_WHAT THE TASK ASKS:_ Keep only those lines of the records that include the string "will".

*** EXTRACTED DATA Section Begins ***

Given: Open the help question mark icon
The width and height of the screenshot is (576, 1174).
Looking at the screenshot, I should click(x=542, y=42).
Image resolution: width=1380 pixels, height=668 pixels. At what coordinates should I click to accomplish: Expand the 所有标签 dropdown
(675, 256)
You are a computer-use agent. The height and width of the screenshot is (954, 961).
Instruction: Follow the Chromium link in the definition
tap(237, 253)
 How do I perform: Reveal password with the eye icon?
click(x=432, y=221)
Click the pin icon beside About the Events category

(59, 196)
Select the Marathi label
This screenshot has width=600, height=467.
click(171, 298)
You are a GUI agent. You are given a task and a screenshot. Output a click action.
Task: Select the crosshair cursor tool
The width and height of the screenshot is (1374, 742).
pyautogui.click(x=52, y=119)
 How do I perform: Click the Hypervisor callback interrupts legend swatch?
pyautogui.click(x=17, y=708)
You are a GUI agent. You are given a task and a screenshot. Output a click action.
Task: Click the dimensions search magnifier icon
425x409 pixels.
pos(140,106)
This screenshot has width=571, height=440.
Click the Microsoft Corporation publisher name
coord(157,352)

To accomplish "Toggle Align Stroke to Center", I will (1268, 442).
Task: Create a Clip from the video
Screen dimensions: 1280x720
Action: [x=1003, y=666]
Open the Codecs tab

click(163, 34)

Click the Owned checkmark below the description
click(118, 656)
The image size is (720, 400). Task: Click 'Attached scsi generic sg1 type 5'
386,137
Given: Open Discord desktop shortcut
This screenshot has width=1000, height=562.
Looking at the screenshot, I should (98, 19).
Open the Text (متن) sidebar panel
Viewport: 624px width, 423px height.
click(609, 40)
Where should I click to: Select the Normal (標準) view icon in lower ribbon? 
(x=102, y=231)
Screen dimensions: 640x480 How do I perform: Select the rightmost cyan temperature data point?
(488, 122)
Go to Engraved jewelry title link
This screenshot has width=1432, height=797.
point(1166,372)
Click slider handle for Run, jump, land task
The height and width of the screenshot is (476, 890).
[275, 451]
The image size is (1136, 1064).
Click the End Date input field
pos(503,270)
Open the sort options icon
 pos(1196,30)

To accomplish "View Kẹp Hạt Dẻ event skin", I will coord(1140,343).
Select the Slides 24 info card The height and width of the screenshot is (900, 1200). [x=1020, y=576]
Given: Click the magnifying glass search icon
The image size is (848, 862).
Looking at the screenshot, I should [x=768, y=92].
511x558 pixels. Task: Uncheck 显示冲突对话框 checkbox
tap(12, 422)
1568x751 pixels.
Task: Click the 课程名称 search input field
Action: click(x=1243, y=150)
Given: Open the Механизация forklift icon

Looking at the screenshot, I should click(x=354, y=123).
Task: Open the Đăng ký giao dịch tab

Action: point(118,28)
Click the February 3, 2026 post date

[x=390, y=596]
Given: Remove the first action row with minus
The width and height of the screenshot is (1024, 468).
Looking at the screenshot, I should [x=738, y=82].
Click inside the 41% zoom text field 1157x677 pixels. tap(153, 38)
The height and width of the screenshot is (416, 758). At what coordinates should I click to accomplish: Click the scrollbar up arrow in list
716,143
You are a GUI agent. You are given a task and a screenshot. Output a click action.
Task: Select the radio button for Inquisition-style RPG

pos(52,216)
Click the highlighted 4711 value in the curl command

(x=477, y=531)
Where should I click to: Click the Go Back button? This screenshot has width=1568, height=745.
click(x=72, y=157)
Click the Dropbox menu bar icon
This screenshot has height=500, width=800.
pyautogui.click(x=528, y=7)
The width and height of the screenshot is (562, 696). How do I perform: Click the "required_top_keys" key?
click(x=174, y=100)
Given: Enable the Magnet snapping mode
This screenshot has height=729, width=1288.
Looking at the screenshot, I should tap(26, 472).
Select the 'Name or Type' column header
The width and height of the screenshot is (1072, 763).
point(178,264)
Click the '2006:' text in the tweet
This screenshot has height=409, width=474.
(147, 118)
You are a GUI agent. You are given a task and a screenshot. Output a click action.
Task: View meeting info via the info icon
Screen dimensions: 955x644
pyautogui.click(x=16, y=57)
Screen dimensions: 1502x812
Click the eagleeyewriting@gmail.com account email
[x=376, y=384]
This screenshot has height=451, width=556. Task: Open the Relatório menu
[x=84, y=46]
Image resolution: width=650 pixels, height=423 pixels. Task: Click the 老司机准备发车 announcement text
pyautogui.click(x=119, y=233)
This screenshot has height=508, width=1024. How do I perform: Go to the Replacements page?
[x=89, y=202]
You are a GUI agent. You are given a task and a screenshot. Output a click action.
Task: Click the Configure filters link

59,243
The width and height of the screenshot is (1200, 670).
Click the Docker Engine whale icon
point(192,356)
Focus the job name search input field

*** EXTRACTED DATA Section Ends ***

_ANSWER FOR THE TASK:_
To accomplish "Toggle Align Stroke to Center", I will (1268, 442).
To accomplish "View Kẹp Hạt Dẻ event skin", I will coord(1140,343).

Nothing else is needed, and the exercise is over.